INSKEEP: It's still unclear what the details of those policies will be, so let's talk with Jay Timmons of the National Association of Manufacturers.
Good morning, sir.
JAY TIMMONS: Good morning, Steve. How are you?
INSKEEP: OK. Thank you very much for joining us.
Do you know something the president will definitely do that definitely increases manufacturing employment?
TIMMONS: Well, he's actually started doing exactly that with some of his executive orders on permitting and the regulatory environment. And I think what we're really encouraged about - Dave Farr, who is the chair of the NAM and CEO of Emerson, was at the meeting representing our 14,000 members. And what he heard and what he presented was the urgent need for regulatory reform - 297,696 regulations applied directly to manufacturers, and the cost burden, $35,000 per employee per year, for small manufacturers for compliance is really overwhelming the system. So...
INSKEEP: I'd hate to have been the person who had to go through and count those regulations for you so that you could use...
INSKEEP: ...That 297,000 number.
TIMMONS: ...We - our staff had to do that, and (laughter) they worked pretty hard on it.
INSKEEP: Well, let me ask about a couple of things here. Isn't manufacturing employment already increasing? The Bureau of Labor Statistics says it's been up the last couple of years.
TIMMONS: It's been up slightly, but I think we're really missing a lot of opportunities. And when the president talks about comprehensive tax reform, significant investment in infrastructure as well as in regulatory reform, that's going to be the shot in the arm that this economy needs. It's going to be the shot in the arm that manufacturers need, and it's going to lead to more investment here in the United States and more job creation. And that's what we're looking forward to.
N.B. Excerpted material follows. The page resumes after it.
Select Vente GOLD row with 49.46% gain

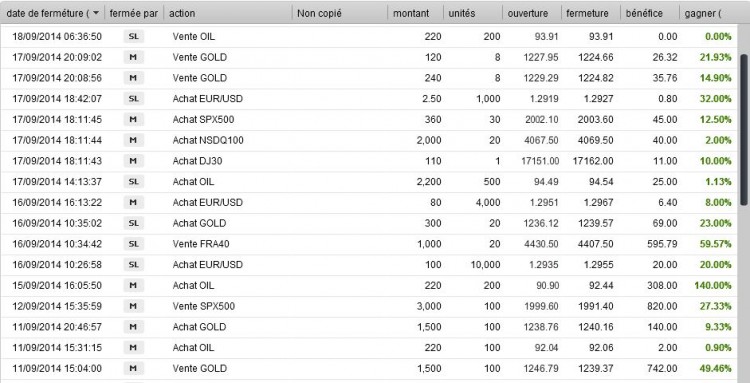click(369, 369)
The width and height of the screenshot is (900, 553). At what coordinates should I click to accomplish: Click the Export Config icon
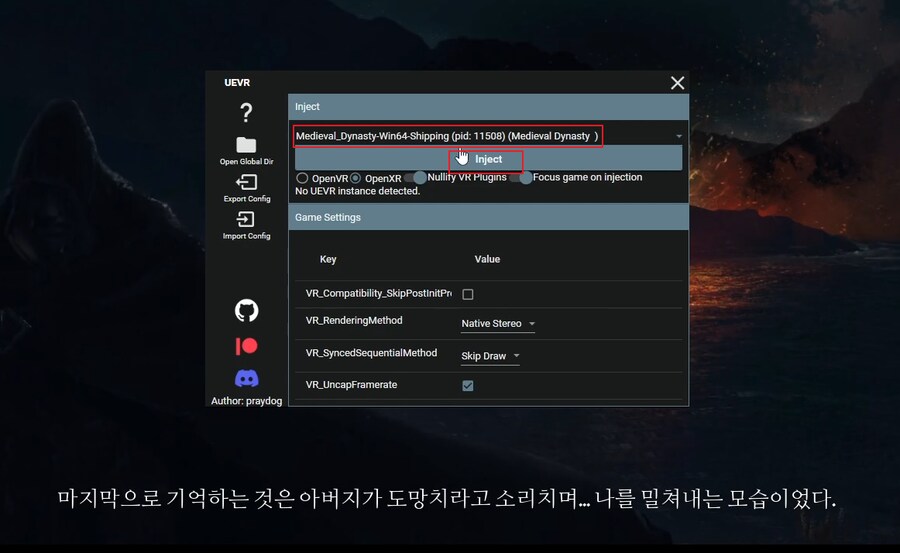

INSKEEP: Now, let me ask about job creation. I wonder if we're missing the point here because, as you know very well, manufacturing output has gone up for many decades in the United States, even in recent decades...
TIMMONS: That's right.
INSKEEP: ...When employment has gone down. Because you're more productive, the more investing you do, it tends to lead to more automation. And automation is going forward extremely rapidly. And none of that is really being addressed in government right now. Is the fundamental problem, the elephant in the room, being missed here?
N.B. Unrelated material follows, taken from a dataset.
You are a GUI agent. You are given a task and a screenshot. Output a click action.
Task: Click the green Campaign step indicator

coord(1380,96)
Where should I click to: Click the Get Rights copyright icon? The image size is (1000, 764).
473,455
TIMMONS: So let me tell you, that is an excellent question. And it's part of what I'm doing for the next two weeks. I am on a state of manufacturing tour going all over the country. One of the groups that I'm talking to today are young people that are interested in manufacturing careers. I was able to see it - you know, I'm in Detroit, Mich., today. I was in Austin, Texas, a couple days ago. I got to see literally cutting-edge technology that's going into manufacturing. And that's what - that's - you call it the elephant in the room. I think it's really the unwritten script here. And that...
INSKEEP: Well, let me just - we've just got a moment. I mean, it's exciting, in a way. But it's high-tech...
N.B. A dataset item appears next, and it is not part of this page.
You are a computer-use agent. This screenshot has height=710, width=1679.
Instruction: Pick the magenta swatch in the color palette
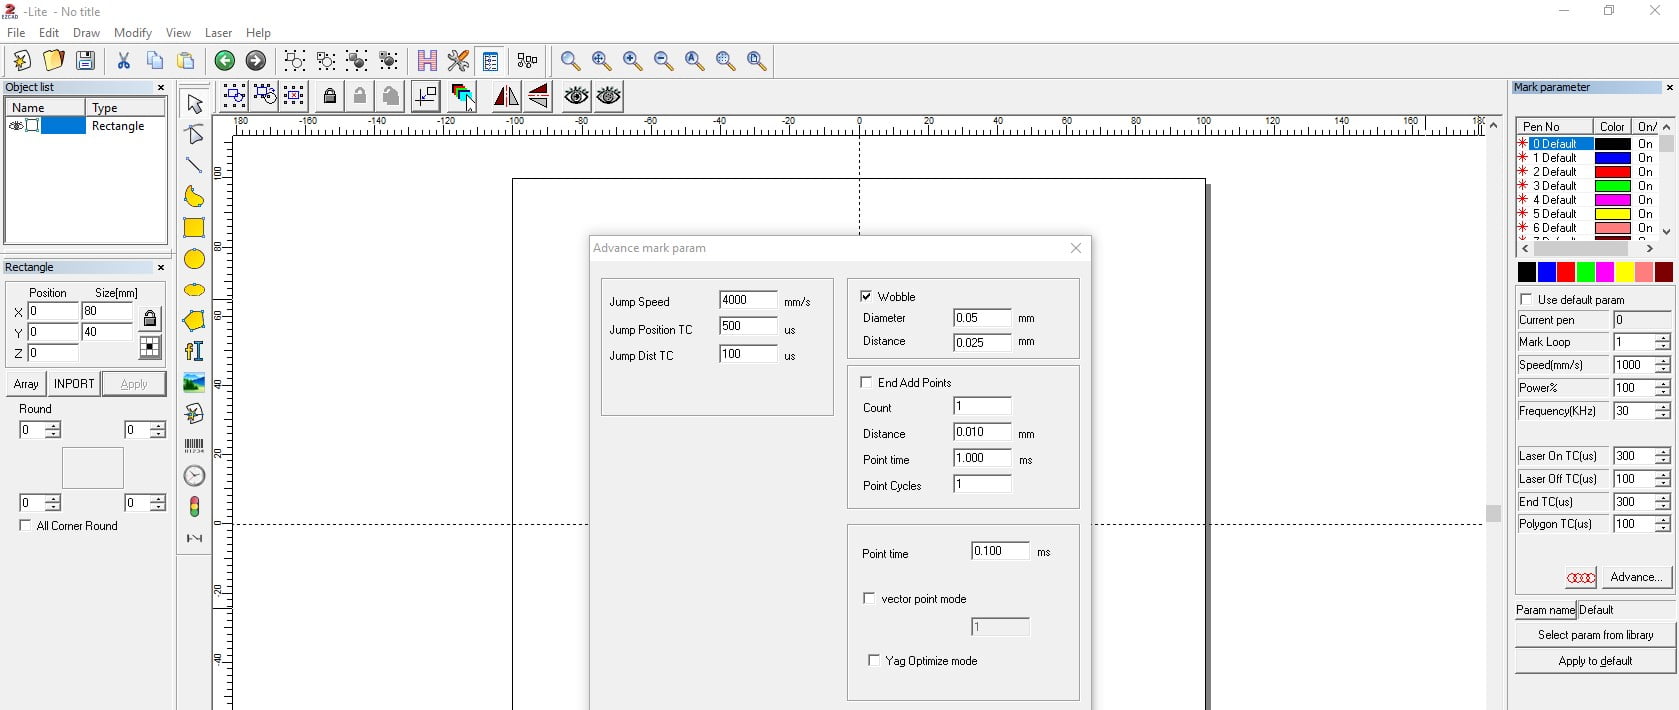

TIMMONS: It's exciting because it's...
INSKEEP: ...Jobs for highly educated people. That classic, blue-collar job just isn't going to be there in the same kind of numbers that it was. Are we really not confronting that?
TIMMONS: Well, I tell you, the jobs are going to be available to folks who have kind of upskilled, you know, upping their skills for these upscale jobs. And it is a different kind of job, but it's not fewer jobs. It's a different kind of job in modern manufacturing today. Technology is really where it's at. These companies are recruiting all over the country for young people who are going to be able to deal with these jobs of the future.
Mr. Timmons, thanks very much. Appreciate you taking the time.
TIMMONS: Thank you for your time.
INSKEEP: Jay Timmons is the president and CEO of the National Association of Manufacturers, and he speaks with us on this morning after President Trump met with a number of manufacturing CEOs. Transcript provided by NPR, Copyright NPR.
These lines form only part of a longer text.